Il ribaltamento del ruolo presente nel finale viene mostrato con una scelta stilistica che rompe involontariamente la quarta parte. Le urla strazianti e prolungate di Sydney Sweeney iniziano a entrare dentro di noi secondo dopo secondo, in una scena difficile da dimenticare. Quelle urla infatti susciteranno sensazioni non certo gradevoli, e soprattutto difficili da dimenticare. Colei che fino a quel momento era stato quindi un oggetto guardato, ora divento soggetto guardante.

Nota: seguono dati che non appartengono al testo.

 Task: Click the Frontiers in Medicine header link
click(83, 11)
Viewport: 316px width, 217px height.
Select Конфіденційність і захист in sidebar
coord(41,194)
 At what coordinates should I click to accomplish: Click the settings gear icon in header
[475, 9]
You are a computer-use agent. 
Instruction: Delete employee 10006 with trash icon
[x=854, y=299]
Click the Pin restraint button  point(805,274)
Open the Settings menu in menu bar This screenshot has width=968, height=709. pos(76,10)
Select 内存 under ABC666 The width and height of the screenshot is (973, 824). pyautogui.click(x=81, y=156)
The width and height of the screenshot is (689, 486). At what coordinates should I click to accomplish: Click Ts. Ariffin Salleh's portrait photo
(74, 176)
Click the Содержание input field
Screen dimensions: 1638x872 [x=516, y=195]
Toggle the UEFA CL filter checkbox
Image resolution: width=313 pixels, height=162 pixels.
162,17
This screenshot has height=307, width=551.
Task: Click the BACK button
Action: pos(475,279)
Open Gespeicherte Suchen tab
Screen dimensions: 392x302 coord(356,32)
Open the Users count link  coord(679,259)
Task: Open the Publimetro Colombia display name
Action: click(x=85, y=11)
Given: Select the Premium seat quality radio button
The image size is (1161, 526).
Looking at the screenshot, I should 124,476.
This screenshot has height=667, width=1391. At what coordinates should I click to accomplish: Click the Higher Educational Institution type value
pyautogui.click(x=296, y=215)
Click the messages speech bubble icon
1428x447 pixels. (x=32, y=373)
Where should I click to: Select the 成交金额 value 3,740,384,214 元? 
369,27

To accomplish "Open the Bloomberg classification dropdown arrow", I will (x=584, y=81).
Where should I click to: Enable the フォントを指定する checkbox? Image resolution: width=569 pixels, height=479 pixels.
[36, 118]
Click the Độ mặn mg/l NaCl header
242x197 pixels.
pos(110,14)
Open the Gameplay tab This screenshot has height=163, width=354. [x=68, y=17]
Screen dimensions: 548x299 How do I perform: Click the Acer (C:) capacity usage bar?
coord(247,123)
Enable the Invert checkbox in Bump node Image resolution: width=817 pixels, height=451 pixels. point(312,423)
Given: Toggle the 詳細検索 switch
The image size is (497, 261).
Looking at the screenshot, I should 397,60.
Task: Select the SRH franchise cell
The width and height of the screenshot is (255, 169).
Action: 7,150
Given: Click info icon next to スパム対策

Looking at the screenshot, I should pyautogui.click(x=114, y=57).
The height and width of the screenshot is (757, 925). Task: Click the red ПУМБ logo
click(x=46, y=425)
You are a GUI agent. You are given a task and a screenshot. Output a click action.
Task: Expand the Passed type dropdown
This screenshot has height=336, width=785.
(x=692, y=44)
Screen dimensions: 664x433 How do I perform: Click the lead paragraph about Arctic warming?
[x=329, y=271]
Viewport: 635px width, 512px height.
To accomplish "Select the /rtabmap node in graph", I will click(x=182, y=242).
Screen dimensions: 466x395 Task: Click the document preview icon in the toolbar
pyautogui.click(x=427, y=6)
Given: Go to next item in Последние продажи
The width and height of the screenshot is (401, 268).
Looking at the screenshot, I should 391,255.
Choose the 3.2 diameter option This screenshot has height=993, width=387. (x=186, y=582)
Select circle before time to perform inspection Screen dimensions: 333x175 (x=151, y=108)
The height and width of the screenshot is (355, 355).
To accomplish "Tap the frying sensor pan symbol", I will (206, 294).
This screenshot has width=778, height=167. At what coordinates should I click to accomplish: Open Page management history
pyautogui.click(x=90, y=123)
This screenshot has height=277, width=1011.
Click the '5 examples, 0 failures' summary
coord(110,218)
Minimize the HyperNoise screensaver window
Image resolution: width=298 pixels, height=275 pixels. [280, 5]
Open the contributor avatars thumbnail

Un rapporto che nella storia del cinema è sempre stato oggetto di studi, dalla Film Theory fino alla Feminist Film Theory che ha indagato proprio questo rapporto focalizzandosi sul ruolo della donna nel cinema in ogni sua forma. E proprio in Immaculate – La Prescelta, acquisisce una lettura molto particolare, radente la blasfemia, ma che pone sotto la sua lente di ingrandimento, una questione importante, raccontata in maniera netta. Quella del libero arbitrio.

Dove inizia e dove finisce il libero arbitrio? Ma soprattutto, chi coinvolge? Il culmine finale del film è un atto estremo e disperato, l’uccisione di un neonato dalle discendenze divine. Un gesto che può far indignare lo spettatore più sensibile e/o religioso. Eppure, ci si dovrebbe fare una domanda: qual è il gesto più abominevole? Se non ne vedete altri, oltre all’omicidio finale, forse dovreste rivedere il film una seconda volta.